At the same time, Tedone said he and his family felt sadness, not only for the loss of his uncle, but also for the fact that other family members weren’t alive to hear the news.

“There was regret that my father and grandparents did not live to know this,” he said.

Tedone said his father, Giacomo Tedone, was his uncle’s brother.

“In June 2024, we met with the Army representative at her home in Connecticut. It was at this meeting we learned that his remains, along with other crew members, had been found in 1947,” Tedone said. “All of their remains were interred in Hawaii and classified as unidentifiable.”

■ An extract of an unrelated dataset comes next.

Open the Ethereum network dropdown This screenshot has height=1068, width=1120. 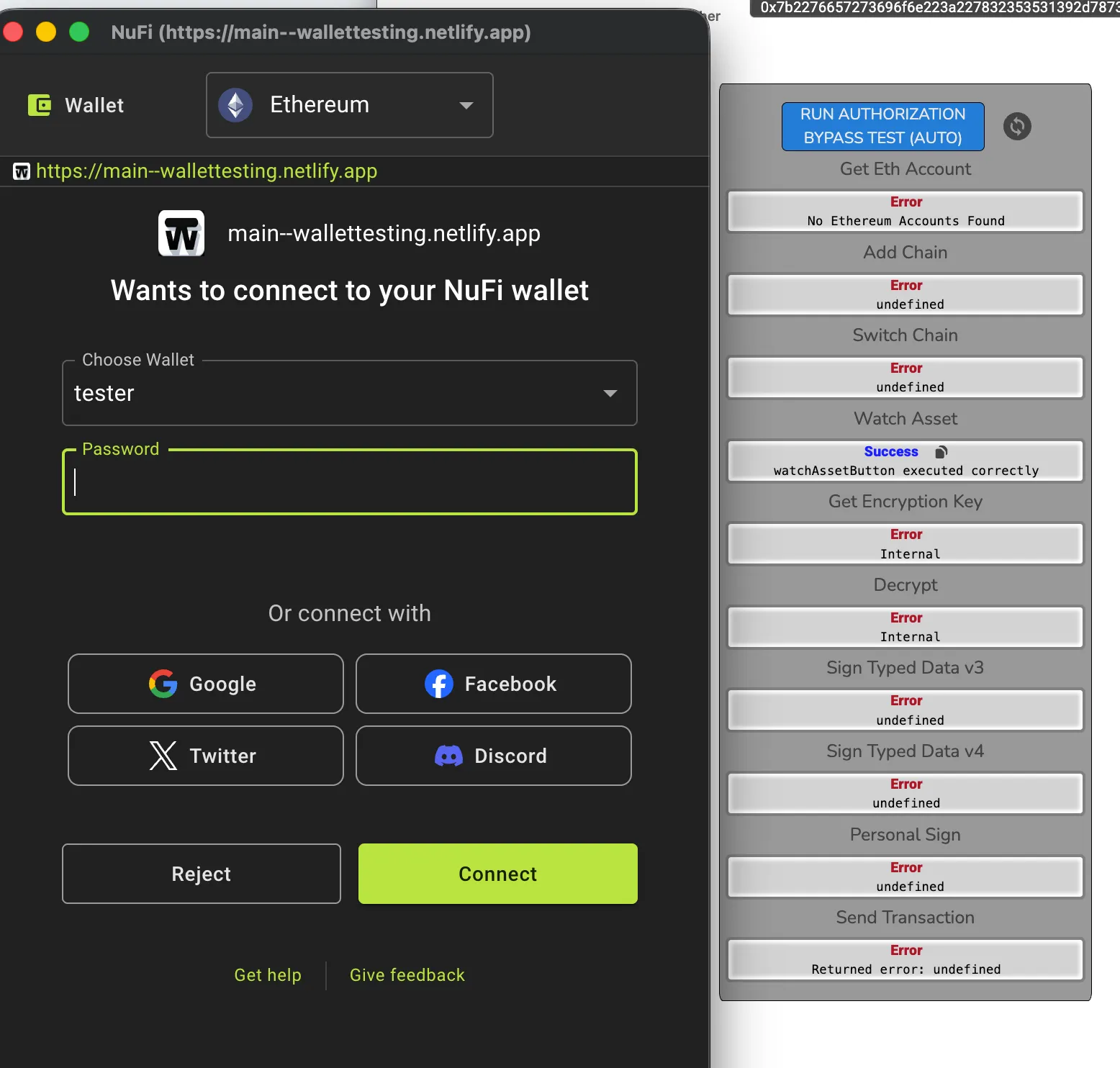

Tedone said his uncle joined the military in August 1942. He said his uncle’s plane was on a bombing mission over Rangoon, Burma, on Dec. 1, 1943, when it was shot down by anti-aircraft fire. His uncle died at the age of 23.

He said the past three years of the process of identifying his uncle has been “a roller-coaster of emotions.”

“I was named for my uncle and have carried the memory of him with me all of my life,” Tedone said. “To me, burying him in Arlington is the most sacred way of honoring him.”

Following in the footsteps of his uncle, Tedone joined the military in 1966 and served until 1970 in the U.S. Air Force.

“I was stationed in the Philippines and then Phang Rang Air Base in Vietnam. I was an aircraft electrician and serviced F-100s and B-57s,” he said. “I think I chose the Air Force as a way to honor my uncle. I went in the service as a 17-year-old kid and left four years later as a man.”

His uncle will be buried at Old Post Chapel, Fort Myer, Virginia at Arlington National Cemetery with full military honors.